|Title||Effects of wood removal on stream habitat and nitrate uptake in two northeastern US headwater streams|
|Publication Type||Journal Article|
|Year of Publication||2013|
|Authors||Warren, DR, Judd, KE, Bade, DL, Likens, GE, Kraft, CE|
|Pagination||119 - 131|
|ISBN Number||0018-8158, 1573-5117|
|Keywords||BACI, Debris dam, Ecology, Freshwater & Marine Ecology, Hubbard Brook, Large wood, Nitrogen cycling, Stream substrate, Zoology|
Forested headwater streams play an important role in watershed nutrient dynamics, and wood is thought to be a key factor influencing habitat structure and nitrate-nitrogen dynamics in many forested streams. Because wood in streams can promote nitrogen uptake through denitrification, we hypothesized that nitrate uptake velocities would decrease following wood removal.

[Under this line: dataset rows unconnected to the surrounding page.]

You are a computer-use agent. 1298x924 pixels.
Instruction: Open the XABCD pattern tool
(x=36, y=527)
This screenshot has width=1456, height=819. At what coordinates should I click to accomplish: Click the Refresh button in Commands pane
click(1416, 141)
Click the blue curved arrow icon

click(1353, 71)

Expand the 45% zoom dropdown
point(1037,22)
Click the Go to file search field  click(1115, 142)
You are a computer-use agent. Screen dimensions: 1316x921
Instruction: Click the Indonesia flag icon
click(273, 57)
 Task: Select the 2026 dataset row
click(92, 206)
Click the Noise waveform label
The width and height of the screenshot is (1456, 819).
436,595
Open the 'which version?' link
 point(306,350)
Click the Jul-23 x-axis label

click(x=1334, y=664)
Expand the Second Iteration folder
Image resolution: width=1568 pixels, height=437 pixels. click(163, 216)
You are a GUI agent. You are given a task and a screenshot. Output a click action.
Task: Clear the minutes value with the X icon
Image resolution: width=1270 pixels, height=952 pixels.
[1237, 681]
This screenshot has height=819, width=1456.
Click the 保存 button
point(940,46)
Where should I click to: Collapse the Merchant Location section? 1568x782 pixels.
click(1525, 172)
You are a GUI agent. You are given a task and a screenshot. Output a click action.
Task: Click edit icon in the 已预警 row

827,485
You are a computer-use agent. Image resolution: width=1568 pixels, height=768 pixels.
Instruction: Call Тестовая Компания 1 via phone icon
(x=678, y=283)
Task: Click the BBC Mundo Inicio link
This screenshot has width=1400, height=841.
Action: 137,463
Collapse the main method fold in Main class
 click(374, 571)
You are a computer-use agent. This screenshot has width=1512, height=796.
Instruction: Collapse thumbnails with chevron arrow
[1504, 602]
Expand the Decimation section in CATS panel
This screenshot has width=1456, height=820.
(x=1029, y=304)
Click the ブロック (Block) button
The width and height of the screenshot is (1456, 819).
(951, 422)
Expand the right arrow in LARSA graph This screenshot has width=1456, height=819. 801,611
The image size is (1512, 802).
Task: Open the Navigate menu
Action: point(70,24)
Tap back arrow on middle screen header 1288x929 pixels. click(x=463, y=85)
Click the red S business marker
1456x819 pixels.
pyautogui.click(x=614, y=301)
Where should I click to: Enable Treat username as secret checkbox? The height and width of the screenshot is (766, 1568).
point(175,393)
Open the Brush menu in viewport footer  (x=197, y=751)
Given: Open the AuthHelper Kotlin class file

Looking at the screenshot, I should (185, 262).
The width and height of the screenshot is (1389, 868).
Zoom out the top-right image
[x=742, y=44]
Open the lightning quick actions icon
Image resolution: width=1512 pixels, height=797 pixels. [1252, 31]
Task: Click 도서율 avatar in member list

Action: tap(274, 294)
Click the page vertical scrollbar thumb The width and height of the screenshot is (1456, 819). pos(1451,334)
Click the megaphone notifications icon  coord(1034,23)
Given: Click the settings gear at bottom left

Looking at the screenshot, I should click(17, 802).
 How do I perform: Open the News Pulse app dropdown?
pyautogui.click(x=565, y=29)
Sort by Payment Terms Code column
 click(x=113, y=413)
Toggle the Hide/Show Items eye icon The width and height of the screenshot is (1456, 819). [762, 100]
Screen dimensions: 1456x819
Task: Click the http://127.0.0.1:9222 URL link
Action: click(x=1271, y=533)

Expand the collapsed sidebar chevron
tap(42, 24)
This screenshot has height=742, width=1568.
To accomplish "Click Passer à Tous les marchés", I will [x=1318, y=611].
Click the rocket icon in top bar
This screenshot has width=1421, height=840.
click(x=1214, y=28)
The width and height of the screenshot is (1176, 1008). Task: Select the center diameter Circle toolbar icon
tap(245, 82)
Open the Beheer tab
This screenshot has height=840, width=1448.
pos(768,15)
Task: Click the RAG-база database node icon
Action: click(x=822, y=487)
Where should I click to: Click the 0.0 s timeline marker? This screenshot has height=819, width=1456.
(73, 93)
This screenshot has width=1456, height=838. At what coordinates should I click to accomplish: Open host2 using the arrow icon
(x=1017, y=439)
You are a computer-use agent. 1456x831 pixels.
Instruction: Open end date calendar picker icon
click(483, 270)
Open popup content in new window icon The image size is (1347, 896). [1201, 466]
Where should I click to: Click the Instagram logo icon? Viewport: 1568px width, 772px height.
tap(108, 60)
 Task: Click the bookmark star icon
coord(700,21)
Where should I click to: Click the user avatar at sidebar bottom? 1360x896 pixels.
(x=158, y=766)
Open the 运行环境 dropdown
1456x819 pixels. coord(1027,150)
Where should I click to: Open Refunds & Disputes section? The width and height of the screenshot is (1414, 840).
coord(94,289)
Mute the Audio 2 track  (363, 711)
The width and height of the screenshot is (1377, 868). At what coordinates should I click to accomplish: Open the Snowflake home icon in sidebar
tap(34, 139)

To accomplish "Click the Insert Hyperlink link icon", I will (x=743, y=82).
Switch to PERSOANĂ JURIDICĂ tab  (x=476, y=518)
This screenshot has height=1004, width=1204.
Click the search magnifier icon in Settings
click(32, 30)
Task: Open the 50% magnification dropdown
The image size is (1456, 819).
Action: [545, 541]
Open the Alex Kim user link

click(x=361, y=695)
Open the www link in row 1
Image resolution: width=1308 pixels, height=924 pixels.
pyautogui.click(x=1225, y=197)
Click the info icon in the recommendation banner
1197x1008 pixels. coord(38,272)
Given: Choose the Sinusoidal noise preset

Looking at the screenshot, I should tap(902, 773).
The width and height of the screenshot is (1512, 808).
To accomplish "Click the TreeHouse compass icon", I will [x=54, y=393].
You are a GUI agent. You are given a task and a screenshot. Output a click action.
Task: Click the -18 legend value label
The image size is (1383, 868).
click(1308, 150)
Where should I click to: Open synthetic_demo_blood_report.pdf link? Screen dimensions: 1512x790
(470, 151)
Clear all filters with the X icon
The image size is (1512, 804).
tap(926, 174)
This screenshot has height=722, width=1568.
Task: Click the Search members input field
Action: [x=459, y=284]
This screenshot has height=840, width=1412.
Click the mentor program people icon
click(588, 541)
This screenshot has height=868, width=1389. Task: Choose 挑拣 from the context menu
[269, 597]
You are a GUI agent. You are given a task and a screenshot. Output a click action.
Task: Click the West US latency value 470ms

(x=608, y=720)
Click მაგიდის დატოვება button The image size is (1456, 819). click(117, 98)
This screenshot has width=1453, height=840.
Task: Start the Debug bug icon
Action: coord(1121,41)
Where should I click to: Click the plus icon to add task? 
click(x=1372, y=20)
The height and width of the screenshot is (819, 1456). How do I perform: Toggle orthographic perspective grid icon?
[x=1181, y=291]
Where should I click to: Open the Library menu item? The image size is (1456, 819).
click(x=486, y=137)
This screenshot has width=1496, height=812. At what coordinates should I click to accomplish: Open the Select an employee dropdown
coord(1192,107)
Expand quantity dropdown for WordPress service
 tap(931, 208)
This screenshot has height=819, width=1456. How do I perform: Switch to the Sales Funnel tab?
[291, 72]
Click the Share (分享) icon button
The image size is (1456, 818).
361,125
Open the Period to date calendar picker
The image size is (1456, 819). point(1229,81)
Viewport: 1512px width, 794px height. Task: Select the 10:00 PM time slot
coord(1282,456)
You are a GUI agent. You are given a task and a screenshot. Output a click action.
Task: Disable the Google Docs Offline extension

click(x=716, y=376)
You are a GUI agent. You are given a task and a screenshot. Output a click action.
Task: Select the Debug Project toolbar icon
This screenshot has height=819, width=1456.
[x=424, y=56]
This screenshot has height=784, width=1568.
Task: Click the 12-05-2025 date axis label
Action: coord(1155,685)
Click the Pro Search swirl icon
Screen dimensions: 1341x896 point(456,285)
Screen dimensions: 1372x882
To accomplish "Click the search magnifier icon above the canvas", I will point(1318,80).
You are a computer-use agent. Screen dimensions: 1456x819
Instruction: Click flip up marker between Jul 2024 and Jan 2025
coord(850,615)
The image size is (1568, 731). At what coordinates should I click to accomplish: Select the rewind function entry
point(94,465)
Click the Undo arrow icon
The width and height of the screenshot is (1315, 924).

We measured stream characteristics and nitrate uptake velocities before and after wood manipulation experiments conducted at Hubbard Brook Experimental Forest, NH, and the Sleepers River watershed, VT. The mean size of stream substrates and the amount of riffle habitat increased following wood removal. In contrast to our expectations, summer nitrate uptake velocities increased in the wood removal treatments relative to the reference treatments, possibly because wood removal increased the availability of stable substrates for periphyton growth, therefore increasing nitrate demand in these streams. Our results highlight that effects of wood on stream ecosystems occur through multiple pathways and suggest that the relative importance of these pathways may vary seasonally.